In the entries below, swap every "computer-use agent" for "screen-control agent" and reproduce them with nothing else altered.

++++ Input data

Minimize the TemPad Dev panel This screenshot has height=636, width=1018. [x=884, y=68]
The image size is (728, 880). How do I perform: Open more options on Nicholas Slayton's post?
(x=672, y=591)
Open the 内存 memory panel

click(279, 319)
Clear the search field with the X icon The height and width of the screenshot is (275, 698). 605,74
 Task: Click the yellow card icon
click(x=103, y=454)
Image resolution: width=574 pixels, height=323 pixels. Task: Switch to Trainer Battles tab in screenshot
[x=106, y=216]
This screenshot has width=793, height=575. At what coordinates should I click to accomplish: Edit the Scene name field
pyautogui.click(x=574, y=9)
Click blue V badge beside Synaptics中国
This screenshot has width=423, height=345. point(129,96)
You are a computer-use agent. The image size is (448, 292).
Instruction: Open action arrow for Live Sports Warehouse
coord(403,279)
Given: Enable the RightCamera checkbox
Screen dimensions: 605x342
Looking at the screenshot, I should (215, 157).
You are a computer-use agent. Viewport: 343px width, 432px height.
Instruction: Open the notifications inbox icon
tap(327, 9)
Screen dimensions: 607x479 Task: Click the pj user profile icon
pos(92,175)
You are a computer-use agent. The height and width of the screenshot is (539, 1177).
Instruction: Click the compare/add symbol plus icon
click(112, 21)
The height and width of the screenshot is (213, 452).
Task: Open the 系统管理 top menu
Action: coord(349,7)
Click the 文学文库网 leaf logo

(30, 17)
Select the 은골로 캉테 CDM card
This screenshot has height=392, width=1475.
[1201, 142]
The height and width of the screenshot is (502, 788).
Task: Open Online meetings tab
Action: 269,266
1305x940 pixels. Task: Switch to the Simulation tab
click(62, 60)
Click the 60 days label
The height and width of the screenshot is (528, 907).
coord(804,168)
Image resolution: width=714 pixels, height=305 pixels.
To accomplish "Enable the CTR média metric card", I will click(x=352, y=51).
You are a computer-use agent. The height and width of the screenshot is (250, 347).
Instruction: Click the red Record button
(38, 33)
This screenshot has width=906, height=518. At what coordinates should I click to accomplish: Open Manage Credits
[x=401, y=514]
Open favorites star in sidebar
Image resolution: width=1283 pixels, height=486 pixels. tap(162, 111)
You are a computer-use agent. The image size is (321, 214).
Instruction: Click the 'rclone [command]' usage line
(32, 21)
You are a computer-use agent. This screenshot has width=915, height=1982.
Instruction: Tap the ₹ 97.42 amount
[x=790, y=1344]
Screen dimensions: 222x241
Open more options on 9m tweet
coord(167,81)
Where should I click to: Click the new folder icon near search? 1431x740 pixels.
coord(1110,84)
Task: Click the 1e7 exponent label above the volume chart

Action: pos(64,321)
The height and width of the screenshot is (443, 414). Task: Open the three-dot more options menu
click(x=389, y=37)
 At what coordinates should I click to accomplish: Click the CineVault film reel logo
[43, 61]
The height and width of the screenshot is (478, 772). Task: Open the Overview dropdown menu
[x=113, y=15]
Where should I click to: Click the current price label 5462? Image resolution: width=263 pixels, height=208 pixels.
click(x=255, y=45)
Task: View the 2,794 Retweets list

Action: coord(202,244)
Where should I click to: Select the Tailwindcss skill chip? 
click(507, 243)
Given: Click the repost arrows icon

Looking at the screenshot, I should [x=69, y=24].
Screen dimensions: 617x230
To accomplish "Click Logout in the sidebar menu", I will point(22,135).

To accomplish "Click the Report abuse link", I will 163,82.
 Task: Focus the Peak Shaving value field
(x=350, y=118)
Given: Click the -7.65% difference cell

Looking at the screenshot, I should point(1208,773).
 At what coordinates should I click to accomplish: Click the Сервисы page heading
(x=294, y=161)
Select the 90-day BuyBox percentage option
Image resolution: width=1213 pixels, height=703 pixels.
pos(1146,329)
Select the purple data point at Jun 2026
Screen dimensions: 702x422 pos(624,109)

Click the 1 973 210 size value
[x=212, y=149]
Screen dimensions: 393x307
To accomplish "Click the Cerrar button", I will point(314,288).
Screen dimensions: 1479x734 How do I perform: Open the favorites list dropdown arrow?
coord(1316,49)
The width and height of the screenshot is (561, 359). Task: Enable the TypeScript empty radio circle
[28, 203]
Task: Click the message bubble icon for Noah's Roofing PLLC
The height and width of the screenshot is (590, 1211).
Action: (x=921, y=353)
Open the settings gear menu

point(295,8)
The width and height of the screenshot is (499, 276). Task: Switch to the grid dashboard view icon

++++++++

▶ Expected answer
Minimize the TemPad Dev panel This screenshot has height=636, width=1018. [x=884, y=68]
The image size is (728, 880). How do I perform: Open more options on Nicholas Slayton's post?
(x=672, y=591)
Open the 内存 memory panel

click(279, 319)
Clear the search field with the X icon The height and width of the screenshot is (275, 698). 605,74
 Task: Click the yellow card icon
click(x=103, y=454)
Image resolution: width=574 pixels, height=323 pixels. Task: Switch to Trainer Battles tab in screenshot
[x=106, y=216]
This screenshot has width=793, height=575. At what coordinates should I click to accomplish: Edit the Scene name field
pyautogui.click(x=574, y=9)
Click blue V badge beside Synaptics中国
This screenshot has width=423, height=345. point(129,96)
You are a screen-control agent. The image size is (448, 292).
Instruction: Open action arrow for Live Sports Warehouse
coord(403,279)
Given: Enable the RightCamera checkbox
Screen dimensions: 605x342
Looking at the screenshot, I should (215, 157).
You are a screen-control agent. Viewport: 343px width, 432px height.
Instruction: Open the notifications inbox icon
tap(327, 9)
Screen dimensions: 607x479 Task: Click the pj user profile icon
pos(92,175)
You are a screen-control agent. The height and width of the screenshot is (539, 1177).
Instruction: Click the compare/add symbol plus icon
click(112, 21)
The height and width of the screenshot is (213, 452).
Task: Open the 系统管理 top menu
Action: coord(349,7)
Click the 文学文库网 leaf logo

(30, 17)
Select the 은골로 캉테 CDM card
This screenshot has height=392, width=1475.
[1201, 142]
The height and width of the screenshot is (502, 788).
Task: Open Online meetings tab
Action: 269,266
1305x940 pixels. Task: Switch to the Simulation tab
click(62, 60)
Click the 60 days label
The height and width of the screenshot is (528, 907).
coord(804,168)
Image resolution: width=714 pixels, height=305 pixels.
To accomplish "Enable the CTR média metric card", I will click(x=352, y=51).
You are a screen-control agent. The height and width of the screenshot is (250, 347).
Instruction: Click the red Record button
(38, 33)
This screenshot has width=906, height=518. At what coordinates should I click to accomplish: Open Manage Credits
[x=401, y=514]
Open favorites star in sidebar
Image resolution: width=1283 pixels, height=486 pixels. tap(162, 111)
You are a screen-control agent. The image size is (321, 214).
Instruction: Click the 'rclone [command]' usage line
(32, 21)
You are a screen-control agent. This screenshot has width=915, height=1982.
Instruction: Tap the ₹ 97.42 amount
[x=790, y=1344]
Screen dimensions: 222x241
Open more options on 9m tweet
coord(167,81)
Where should I click to: Click the new folder icon near search? 1431x740 pixels.
coord(1110,84)
Task: Click the 1e7 exponent label above the volume chart

Action: pos(64,321)
The height and width of the screenshot is (443, 414). Task: Open the three-dot more options menu
click(x=389, y=37)
 At what coordinates should I click to accomplish: Click the CineVault film reel logo
[43, 61]
The height and width of the screenshot is (478, 772). Task: Open the Overview dropdown menu
[x=113, y=15]
Where should I click to: Click the current price label 5462? Image resolution: width=263 pixels, height=208 pixels.
click(x=255, y=45)
Task: View the 2,794 Retweets list

Action: coord(202,244)
Where should I click to: Select the Tailwindcss skill chip? 
click(507, 243)
Given: Click the repost arrows icon

Looking at the screenshot, I should [x=69, y=24].
Screen dimensions: 617x230
To accomplish "Click Logout in the sidebar menu", I will point(22,135).

To accomplish "Click the Report abuse link", I will 163,82.
 Task: Focus the Peak Shaving value field
(x=350, y=118)
Given: Click the -7.65% difference cell

Looking at the screenshot, I should point(1208,773).
 At what coordinates should I click to accomplish: Click the Сервисы page heading
(x=294, y=161)
Select the 90-day BuyBox percentage option
Image resolution: width=1213 pixels, height=703 pixels.
pos(1146,329)
Select the purple data point at Jun 2026
Screen dimensions: 702x422 pos(624,109)

Click the 1 973 210 size value
[x=212, y=149]
Screen dimensions: 393x307
To accomplish "Click the Cerrar button", I will point(314,288).
Screen dimensions: 1479x734 How do I perform: Open the favorites list dropdown arrow?
coord(1316,49)
The width and height of the screenshot is (561, 359). Task: Enable the TypeScript empty radio circle
[28, 203]
Task: Click the message bubble icon for Noah's Roofing PLLC
The height and width of the screenshot is (590, 1211).
Action: (x=921, y=353)
Open the settings gear menu

point(295,8)
The width and height of the screenshot is (499, 276). Task: Switch to the grid dashboard view icon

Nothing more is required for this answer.